August 31, 2004
I was expecting a good show, and I got it. Rick Trolsen is the trombonist for all seasons around town, and since I've seen him with Latin group Chevere and brass band the Nightcrawlers, I figured he'd at least surround himself with grade A musicians. I had no doubts about him. He's golden.
The only thing up in the air was what genre he'd gravitate towards during his set at d.b.a. Tuesday night. I didn't know until after the set that Trolsen recently released "Gringo Do Choro," a CD full of Brazilian choro music from composer Pixinguinha. So, surprise, surprise, Trolsen played a majority of Brazilian tunes and a few originals. He was joined by drummer Doug Belote, guitarist Bill Solley, bassist Donald Ramsey, pianist Eduardo Tozzato, and mandolin player John Eubanks.

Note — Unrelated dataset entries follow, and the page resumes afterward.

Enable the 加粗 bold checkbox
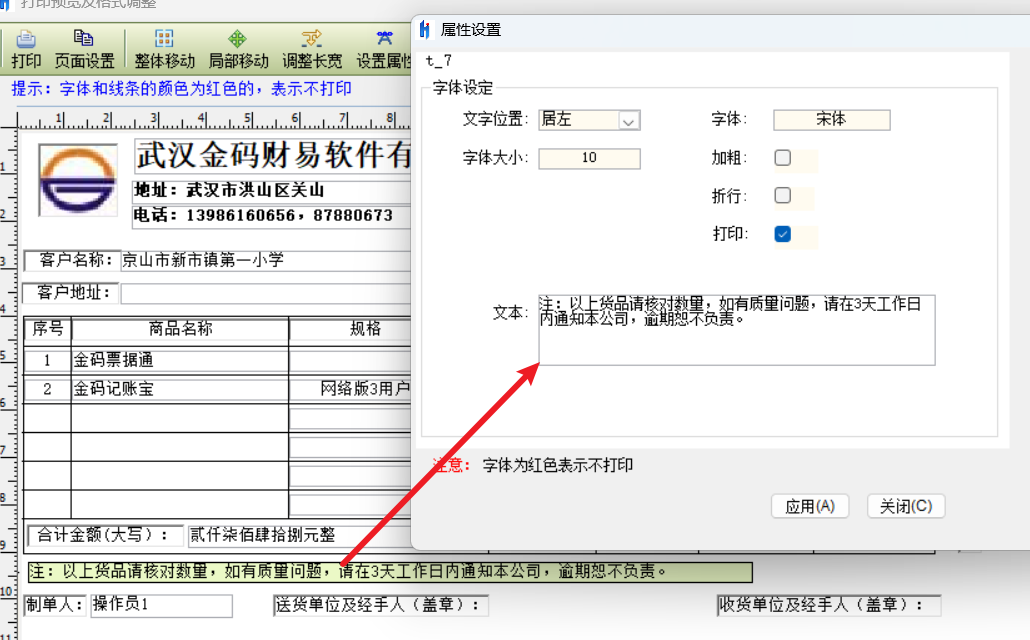1030x640 pixels. coord(785,157)
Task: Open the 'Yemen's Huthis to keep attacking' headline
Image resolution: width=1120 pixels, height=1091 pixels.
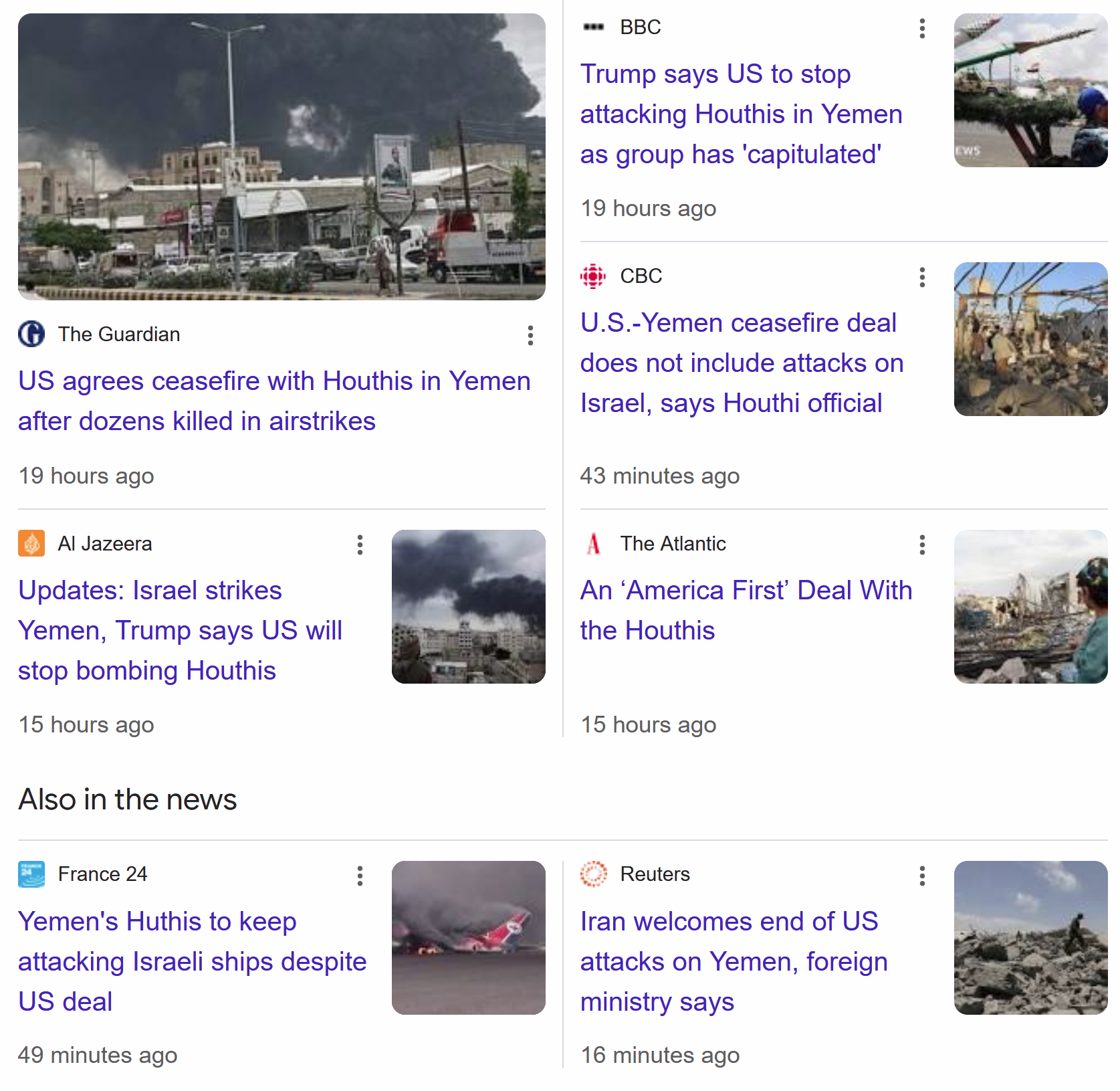Action: pos(192,962)
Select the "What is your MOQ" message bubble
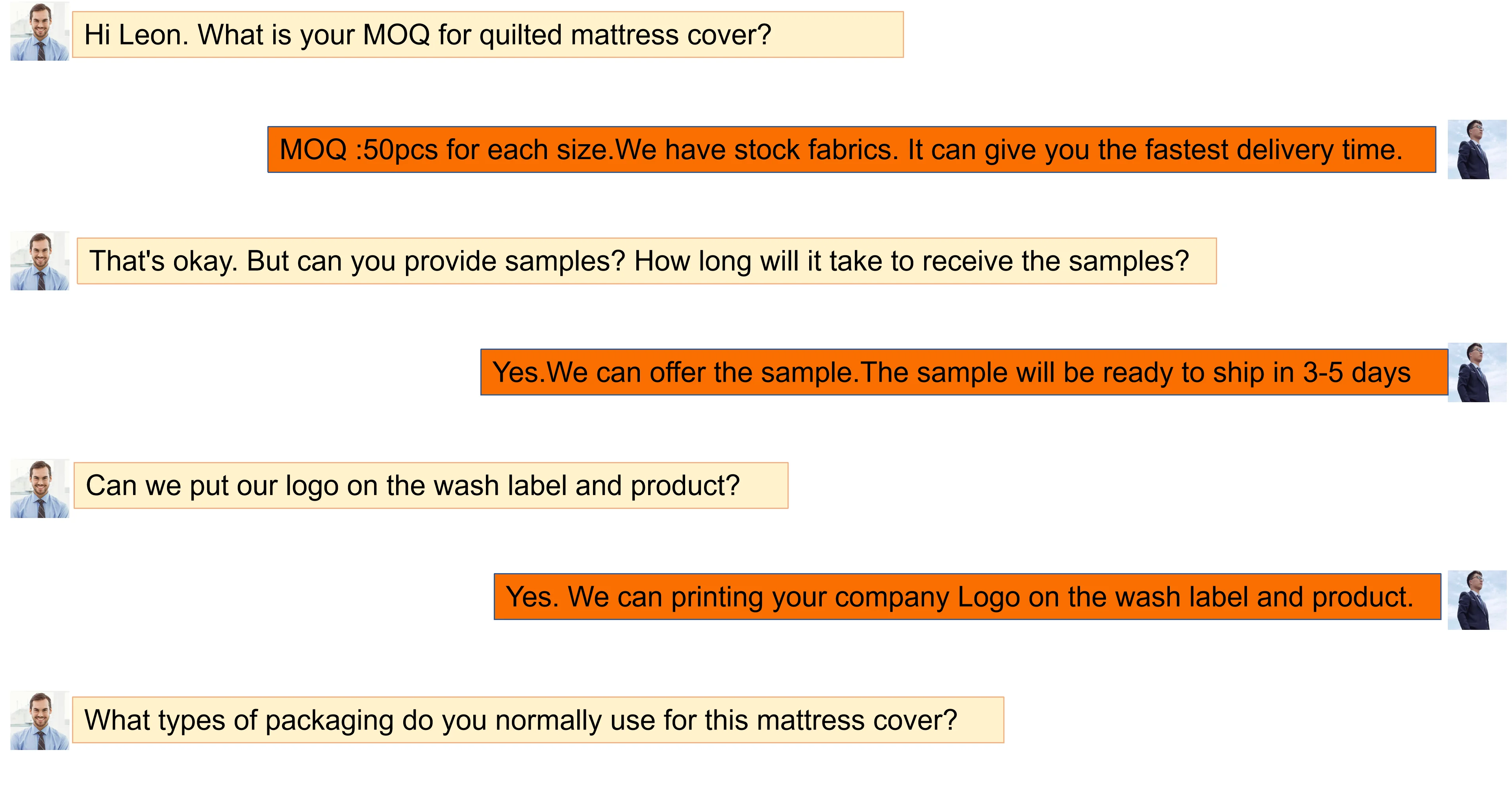Screen dimensions: 1512x789 point(487,35)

No matter the tempo, Trolsen's Brazilian picks were all dance-worthy and happy. This approach mirrored a statement Trolsen recently made to Geraldine Wyckoff of Offbeat magazine: "I tend to gravitate to joyful, celebratory music. I like to have fun, party."
Too bad nobody in the audience was partying with him. Trolsen made note of the empty dancefloor, but still no takers. The crowd increased as the night went on. This is not surprising, as the band was very tight and the music could be heard from the street.
The group had a full sound thanks to the mandolin and Trolsen's use of cowbells when he wasn't blowing. The stand-out was Belote, who added the most flavor with his progressive style.
If he threw in a weird beat for no reason, it added to the music, not the other way around.
Trolsen ended the set with an original song that melded Latin jazz and funk. It was awesome. Doesn't that just sound good, anyway--Latin jazz and funk? The music was soulful and kickin'. I certainly was stomping my foot.
I'm just as guilty as everyone else, though. I didn't dance.